Once the line holding "Open Source Control toolbar icon" is found in the listing below, write it out and each later line exactly, up to and including the one holding "is (1318, 896).".

+ + + + + + +

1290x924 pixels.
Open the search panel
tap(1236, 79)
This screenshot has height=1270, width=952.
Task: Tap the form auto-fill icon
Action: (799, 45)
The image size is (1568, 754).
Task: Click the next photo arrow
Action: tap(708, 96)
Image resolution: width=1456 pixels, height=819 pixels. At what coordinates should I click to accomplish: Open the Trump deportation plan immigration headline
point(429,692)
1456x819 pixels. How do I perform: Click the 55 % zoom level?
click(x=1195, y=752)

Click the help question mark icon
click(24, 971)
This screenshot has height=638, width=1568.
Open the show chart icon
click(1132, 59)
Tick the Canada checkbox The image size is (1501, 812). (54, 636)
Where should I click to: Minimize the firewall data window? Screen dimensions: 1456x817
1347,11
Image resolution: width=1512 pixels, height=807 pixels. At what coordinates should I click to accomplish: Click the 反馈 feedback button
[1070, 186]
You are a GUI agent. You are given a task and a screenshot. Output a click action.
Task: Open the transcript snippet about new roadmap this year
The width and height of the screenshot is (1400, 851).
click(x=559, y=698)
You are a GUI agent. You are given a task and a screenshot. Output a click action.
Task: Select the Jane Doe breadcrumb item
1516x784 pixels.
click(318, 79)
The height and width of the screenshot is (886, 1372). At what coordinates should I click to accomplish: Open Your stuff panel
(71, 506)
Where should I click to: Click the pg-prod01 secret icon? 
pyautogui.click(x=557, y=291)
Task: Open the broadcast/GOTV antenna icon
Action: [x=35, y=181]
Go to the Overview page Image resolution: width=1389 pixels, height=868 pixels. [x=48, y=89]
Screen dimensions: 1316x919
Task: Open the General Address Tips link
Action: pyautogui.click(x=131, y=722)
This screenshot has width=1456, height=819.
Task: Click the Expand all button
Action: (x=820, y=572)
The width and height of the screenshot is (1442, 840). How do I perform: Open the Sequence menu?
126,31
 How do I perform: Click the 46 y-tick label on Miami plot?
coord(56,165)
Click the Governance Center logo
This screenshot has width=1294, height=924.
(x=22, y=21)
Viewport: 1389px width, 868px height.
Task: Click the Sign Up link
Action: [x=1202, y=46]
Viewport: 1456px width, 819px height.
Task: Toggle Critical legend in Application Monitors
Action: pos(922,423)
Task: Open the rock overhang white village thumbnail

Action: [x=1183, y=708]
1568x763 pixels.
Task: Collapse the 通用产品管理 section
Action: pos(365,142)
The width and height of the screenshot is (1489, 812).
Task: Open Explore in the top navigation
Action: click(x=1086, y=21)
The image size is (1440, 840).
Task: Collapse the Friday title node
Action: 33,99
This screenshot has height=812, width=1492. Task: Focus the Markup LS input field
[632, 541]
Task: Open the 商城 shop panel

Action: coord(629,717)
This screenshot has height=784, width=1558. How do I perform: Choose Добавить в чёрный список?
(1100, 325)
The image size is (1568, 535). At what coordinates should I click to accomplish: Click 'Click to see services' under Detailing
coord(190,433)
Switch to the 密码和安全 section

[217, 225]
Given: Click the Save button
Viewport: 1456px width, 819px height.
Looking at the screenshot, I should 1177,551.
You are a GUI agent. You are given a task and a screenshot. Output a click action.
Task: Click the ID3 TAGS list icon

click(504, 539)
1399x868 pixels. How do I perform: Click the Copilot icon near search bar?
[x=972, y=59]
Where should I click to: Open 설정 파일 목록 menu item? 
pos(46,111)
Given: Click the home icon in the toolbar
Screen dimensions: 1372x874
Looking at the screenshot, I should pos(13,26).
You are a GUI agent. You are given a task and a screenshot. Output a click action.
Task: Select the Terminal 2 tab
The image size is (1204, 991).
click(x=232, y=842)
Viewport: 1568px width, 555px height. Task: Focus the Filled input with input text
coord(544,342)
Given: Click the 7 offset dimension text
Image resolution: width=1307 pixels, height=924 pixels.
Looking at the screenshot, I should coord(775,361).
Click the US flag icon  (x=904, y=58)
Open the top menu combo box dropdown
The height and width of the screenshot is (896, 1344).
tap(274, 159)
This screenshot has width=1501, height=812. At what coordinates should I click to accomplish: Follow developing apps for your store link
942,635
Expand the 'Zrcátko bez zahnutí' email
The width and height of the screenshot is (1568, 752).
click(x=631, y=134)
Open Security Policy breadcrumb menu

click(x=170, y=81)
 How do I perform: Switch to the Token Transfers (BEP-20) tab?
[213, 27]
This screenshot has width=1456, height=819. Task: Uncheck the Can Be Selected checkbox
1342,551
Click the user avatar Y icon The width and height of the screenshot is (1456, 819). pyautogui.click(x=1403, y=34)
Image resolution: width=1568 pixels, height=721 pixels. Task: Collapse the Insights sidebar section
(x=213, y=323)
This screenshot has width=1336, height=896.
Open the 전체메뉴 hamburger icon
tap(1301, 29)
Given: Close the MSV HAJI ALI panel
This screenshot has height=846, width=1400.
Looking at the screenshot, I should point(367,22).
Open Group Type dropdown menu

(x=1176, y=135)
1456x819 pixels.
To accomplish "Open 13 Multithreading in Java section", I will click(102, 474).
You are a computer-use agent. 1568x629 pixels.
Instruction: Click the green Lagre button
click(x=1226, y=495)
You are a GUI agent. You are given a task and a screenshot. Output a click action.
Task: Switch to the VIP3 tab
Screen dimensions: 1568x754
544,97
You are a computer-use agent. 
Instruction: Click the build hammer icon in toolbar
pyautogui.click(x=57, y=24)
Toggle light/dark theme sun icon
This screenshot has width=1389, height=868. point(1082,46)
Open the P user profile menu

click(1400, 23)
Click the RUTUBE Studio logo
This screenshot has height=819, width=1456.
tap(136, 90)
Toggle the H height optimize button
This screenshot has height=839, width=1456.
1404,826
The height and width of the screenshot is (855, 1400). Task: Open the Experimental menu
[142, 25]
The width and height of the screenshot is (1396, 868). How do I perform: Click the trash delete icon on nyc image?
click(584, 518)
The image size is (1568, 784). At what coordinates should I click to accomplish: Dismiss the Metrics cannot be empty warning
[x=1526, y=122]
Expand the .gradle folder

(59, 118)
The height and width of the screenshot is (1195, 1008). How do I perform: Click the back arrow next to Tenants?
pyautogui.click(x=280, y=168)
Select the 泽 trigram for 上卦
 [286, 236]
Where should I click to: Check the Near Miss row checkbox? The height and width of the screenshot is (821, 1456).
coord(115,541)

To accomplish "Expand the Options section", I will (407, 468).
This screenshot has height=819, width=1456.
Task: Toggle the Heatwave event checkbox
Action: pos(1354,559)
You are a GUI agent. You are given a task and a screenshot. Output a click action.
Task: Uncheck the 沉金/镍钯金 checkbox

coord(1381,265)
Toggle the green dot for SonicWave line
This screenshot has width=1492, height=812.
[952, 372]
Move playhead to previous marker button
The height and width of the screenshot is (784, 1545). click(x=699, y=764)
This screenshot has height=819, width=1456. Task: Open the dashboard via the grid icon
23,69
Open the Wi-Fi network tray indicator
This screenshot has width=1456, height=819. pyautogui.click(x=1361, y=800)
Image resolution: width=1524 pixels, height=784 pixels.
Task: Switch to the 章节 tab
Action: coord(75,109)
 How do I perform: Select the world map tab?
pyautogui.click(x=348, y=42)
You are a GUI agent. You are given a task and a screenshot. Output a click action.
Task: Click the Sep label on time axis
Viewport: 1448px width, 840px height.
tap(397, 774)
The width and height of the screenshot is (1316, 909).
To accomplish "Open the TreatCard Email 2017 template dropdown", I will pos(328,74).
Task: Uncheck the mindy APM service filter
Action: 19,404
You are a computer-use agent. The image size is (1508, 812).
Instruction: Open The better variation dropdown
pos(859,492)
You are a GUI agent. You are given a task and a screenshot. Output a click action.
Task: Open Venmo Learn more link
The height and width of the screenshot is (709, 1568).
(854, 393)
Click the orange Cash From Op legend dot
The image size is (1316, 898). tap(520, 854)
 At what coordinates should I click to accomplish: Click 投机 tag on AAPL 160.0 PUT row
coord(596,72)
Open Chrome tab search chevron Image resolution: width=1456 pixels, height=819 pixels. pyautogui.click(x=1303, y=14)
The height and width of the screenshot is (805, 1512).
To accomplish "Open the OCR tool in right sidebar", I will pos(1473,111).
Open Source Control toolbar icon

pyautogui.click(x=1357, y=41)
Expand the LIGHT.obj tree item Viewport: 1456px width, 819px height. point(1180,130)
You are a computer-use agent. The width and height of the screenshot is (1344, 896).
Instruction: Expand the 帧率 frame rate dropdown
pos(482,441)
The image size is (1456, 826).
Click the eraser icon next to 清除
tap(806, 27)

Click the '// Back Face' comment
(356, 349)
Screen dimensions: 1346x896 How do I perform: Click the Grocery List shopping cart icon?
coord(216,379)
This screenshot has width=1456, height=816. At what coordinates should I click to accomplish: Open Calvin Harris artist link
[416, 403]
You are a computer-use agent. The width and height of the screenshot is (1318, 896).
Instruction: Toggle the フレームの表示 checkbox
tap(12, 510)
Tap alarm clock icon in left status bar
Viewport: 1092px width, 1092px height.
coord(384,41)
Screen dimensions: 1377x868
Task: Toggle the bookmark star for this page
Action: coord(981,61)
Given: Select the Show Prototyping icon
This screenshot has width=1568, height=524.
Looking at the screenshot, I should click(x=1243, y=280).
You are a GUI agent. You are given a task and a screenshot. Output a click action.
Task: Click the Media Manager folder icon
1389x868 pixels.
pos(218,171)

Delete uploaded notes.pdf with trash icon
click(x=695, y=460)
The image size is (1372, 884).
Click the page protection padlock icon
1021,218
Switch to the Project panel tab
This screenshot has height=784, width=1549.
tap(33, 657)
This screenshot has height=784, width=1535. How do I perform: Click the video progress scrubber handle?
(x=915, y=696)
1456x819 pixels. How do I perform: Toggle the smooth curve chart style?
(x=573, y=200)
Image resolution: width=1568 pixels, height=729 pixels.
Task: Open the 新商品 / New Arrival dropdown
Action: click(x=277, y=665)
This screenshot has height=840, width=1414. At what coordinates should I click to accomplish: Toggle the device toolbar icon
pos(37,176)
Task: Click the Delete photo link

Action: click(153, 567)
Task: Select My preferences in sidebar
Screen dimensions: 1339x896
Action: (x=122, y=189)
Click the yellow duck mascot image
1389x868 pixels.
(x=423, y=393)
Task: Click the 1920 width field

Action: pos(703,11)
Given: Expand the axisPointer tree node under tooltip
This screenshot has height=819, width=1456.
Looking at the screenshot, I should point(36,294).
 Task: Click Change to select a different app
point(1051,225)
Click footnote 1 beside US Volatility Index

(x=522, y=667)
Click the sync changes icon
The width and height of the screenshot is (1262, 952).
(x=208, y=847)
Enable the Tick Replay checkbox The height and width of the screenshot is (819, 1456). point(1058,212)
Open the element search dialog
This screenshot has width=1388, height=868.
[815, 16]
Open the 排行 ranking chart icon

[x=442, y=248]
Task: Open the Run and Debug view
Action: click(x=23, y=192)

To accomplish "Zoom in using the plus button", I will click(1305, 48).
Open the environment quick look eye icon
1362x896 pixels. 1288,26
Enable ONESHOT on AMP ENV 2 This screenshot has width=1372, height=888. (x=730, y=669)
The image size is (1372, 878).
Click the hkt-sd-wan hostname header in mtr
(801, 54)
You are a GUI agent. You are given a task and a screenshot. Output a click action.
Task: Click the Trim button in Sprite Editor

+ + + + + + +

### TASK RESULT
Open Source Control toolbar icon

pyautogui.click(x=1357, y=41)
Expand the LIGHT.obj tree item Viewport: 1456px width, 819px height. point(1180,130)
You are a computer-use agent. The width and height of the screenshot is (1344, 896).
Instruction: Expand the 帧率 frame rate dropdown
pos(482,441)
The image size is (1456, 826).
Click the eraser icon next to 清除
tap(806, 27)

Click the '// Back Face' comment
(356, 349)
Screen dimensions: 1346x896 How do I perform: Click the Grocery List shopping cart icon?
coord(216,379)
This screenshot has width=1456, height=816. At what coordinates should I click to accomplish: Open Calvin Harris artist link
[416, 403]
You are a computer-use agent. The width and height of the screenshot is (1318, 896).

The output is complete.